EXERCISE INSTRUCTIONS:
Express each line of the material below as a string in a JSON list, one string per line, leaving out blank lines.

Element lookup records
□ □ □ □

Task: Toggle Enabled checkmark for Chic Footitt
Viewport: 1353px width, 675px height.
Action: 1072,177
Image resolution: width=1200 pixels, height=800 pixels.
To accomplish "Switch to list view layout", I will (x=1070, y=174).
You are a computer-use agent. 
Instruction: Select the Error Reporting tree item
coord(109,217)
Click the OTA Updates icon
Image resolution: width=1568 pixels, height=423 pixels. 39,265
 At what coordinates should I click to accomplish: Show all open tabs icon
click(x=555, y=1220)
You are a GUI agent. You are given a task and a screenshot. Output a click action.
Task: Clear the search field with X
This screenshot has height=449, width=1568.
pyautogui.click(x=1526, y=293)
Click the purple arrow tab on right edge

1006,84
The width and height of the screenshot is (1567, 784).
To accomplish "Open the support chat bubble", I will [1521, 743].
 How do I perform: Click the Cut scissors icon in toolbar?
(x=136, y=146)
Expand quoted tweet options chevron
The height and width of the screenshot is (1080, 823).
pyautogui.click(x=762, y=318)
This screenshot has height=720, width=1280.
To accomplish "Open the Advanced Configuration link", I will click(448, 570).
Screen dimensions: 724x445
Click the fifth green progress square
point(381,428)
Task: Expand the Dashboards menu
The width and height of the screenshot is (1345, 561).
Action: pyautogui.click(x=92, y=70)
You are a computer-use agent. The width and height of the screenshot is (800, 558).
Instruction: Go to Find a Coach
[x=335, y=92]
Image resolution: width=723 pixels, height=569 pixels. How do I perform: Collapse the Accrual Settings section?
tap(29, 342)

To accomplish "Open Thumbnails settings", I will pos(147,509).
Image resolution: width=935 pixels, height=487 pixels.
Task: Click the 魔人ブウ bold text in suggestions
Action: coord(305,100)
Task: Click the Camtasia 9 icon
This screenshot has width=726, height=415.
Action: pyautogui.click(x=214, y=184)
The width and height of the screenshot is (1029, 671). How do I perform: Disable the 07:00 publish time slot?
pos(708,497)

□ □ □ □

EXERCISE OUTPUT:
[
  "Task: Toggle Enabled checkmark for Chic Footitt",
  "Viewport: 1353px width, 675px height.",
  "Action: 1072,177",
  "Image resolution: width=1200 pixels, height=800 pixels.",
  "To accomplish \"Switch to list view layout\", I will (x=1070, y=174).",
  "You are a computer-use agent. ",
  "Instruction: Select the Error Reporting tree item",
  "coord(109,217)",
  "Click the OTA Updates icon",
  "Image resolution: width=1568 pixels, height=423 pixels. 39,265",
  " At what coordinates should I click to accomplish: Show all open tabs icon",
  "click(x=555, y=1220)",
  "You are a GUI agent. You are given a task and a screenshot. Output a click action.",
  "Task: Clear the search field with X",
  "This screenshot has height=449, width=1568.",
  "pyautogui.click(x=1526, y=293)",
  "Click the purple arrow tab on right edge",
  "1006,84",
  "The width and height of the screenshot is (1567, 784).",
  "To accomplish \"Open the support chat bubble\", I will [1521, 743].",
  " How do I perform: Click the Cut scissors icon in toolbar?",
  "(x=136, y=146)",
  "Expand quoted tweet options chevron",
  "The height and width of the screenshot is (1080, 823).",
  "pyautogui.click(x=762, y=318)",
  "This screenshot has height=720, width=1280.",
  "To accomplish \"Open the Advanced Configuration link\", I will click(448, 570).",
  "Screen dimensions: 724x445",
  "Click the fifth green progress square",
  "point(381,428)",
  "Task: Expand the Dashboards menu",
  "The width and height of the screenshot is (1345, 561).",
  "Action: pyautogui.click(x=92, y=70)",
  "You are a computer-use agent. The width and height of the screenshot is (800, 558).",
  "Instruction: Go to Find a Coach",
  "[x=335, y=92]",
  "Image resolution: width=723 pixels, height=569 pixels. How do I perform: Collapse the Accrual Settings section?",
  "tap(29, 342)",
  "To accomplish \"Open Thumbnails settings\", I will pos(147,509).",
  "Image resolution: width=935 pixels, height=487 pixels.",
  "Task: Click the 魔人ブウ bold text in suggestions",
  "Action: coord(305,100)",
  "Task: Click the Camtasia 9 icon",
  "This screenshot has width=726, height=415.",
  "Action: pyautogui.click(x=214, y=184)",
  "The width and height of the screenshot is (1029, 671). How do I perform: Disable the 07:00 publish time slot?",
  "pos(708,497)"
]